* **WRITTEN TASK 1**
Answer these questions from the piece on coincidence, one per line:
(a) In what year did Persi Diaconis and Frederick Mosteller define coincidence?
(b) How many heads does Joe flip in a single stretch?
(c) What title does the bartender give Joe?
* **WRITTEN TASK 2**
Copy word for word the part of the piece on coincidence that runs from "Three: Finite Sample" up to and including "enough data set.".

* **EXTRACT TO READ**
=====

Deconstructing Coincidence
After getting repeatedly locked up by seemingly sentient door handles and elevators, I decided to take another look at the nature of coincidence.

“A coincidence is a surprising concurrence of events, perceived as meaningfully related, with no apparent causal connection,” is how two mathematicians, Persi Diaconis and Frederick Mosteller, defined coincidence in 1989, after a long and exhaustive battle with the definition.
Mathematicians generally believe that any meaning we assign to coincidences mostly originates from our universal inability to understand numbers, combined with human bias. Three types of bias, in particular.
One: Story Bias
Ever since we built the first campfire, we’ve also assigned a narrative to completely random escapades. Stories with decent plot points get more listeners. We like to hear stuff like, “the buffalo came to graze at dawn to bless a great hunting season,” especially when we’re famished.
Two: Hindsight Bias
A person I just thought about seems to beam down in front of me a short moment later while standing in a coffee queue. Now, what is the likelihood of that? According to mathematicians, it’s pretty much inevitable when you calculate probability after the fact which, the same mathematicians’ state, is a cognitive malfunction.
Three: Finite Sample Bias
Take Joe, who flips 20 coin heads in a single stretch which his friends calculate is a one-in-a-million coincidence. The bartender baptizes Joe as the Chosen One. His buddies dress him in an emperor’s kimono. Joe’s cousin Pete, a mathematician, on the other hand, is confident that Joe’s “magic wrist” is as full of charm as a can of Spam, when studied in a broad enough data set.

=====

* **THE DATA**
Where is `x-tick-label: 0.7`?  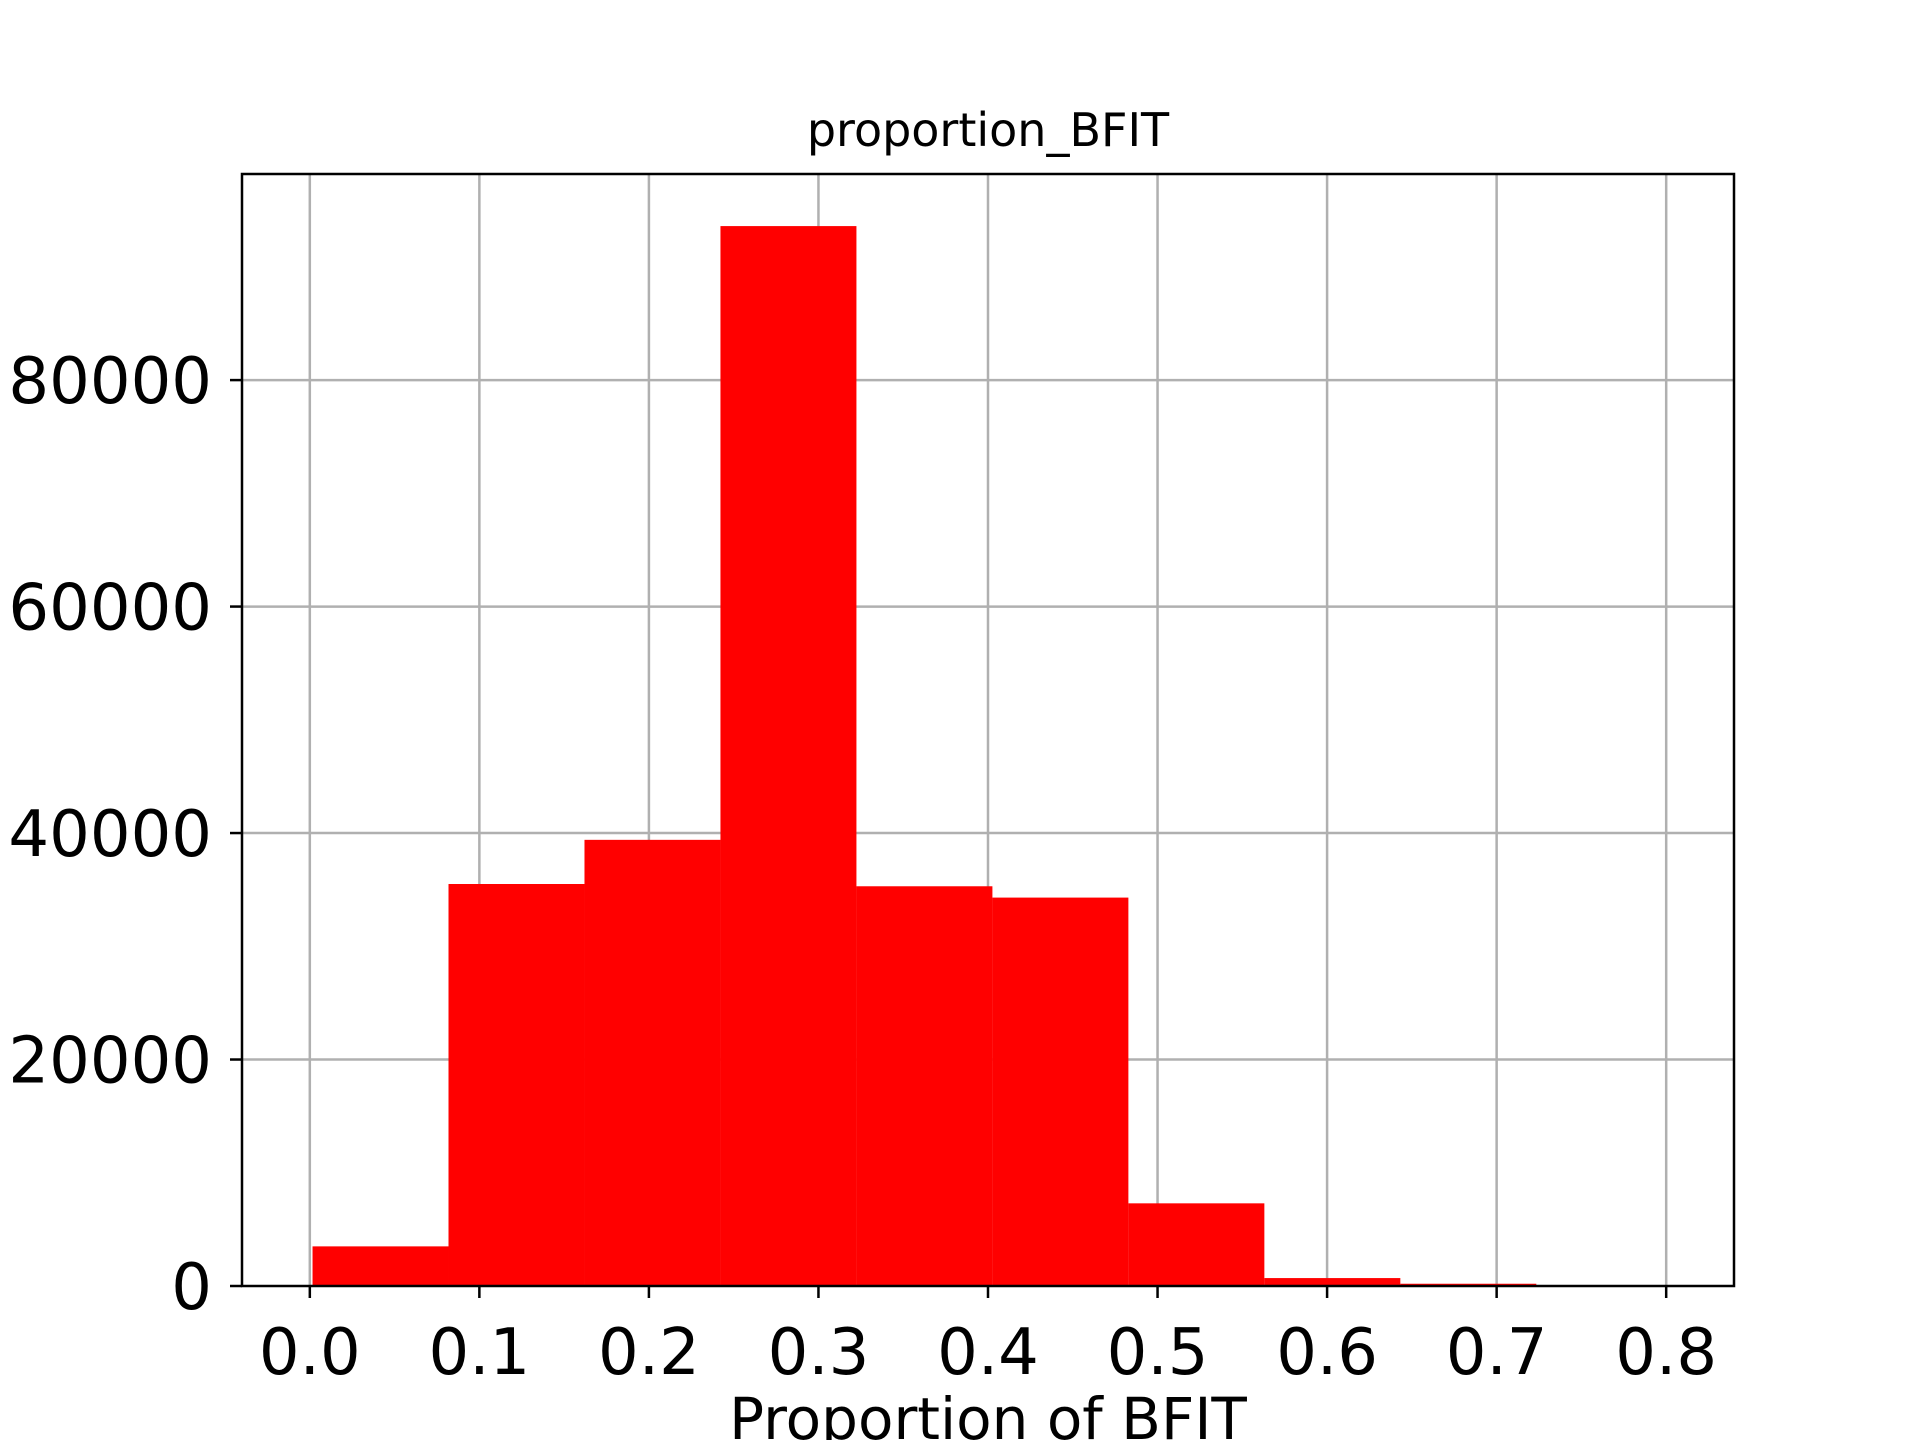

=====

* **PROBLEM SOLUTION 1**
(a) 1989
(b) 20
(c) The Chosen One

* **PROBLEM SOLUTION 2**
Three: Finite Sample Bias
Take Joe, who flips 20 coin heads in a single stretch which his friends calculate is a one-in-a-million coincidence. The bartender baptizes Joe as the Chosen One. His buddies dress him in an emperor’s kimono. Joe’s cousin Pete, a mathematician, on the other hand, is confident that Joe’s “magic wrist” is as full of charm as a can of Spam, when studied in a broad enough data set.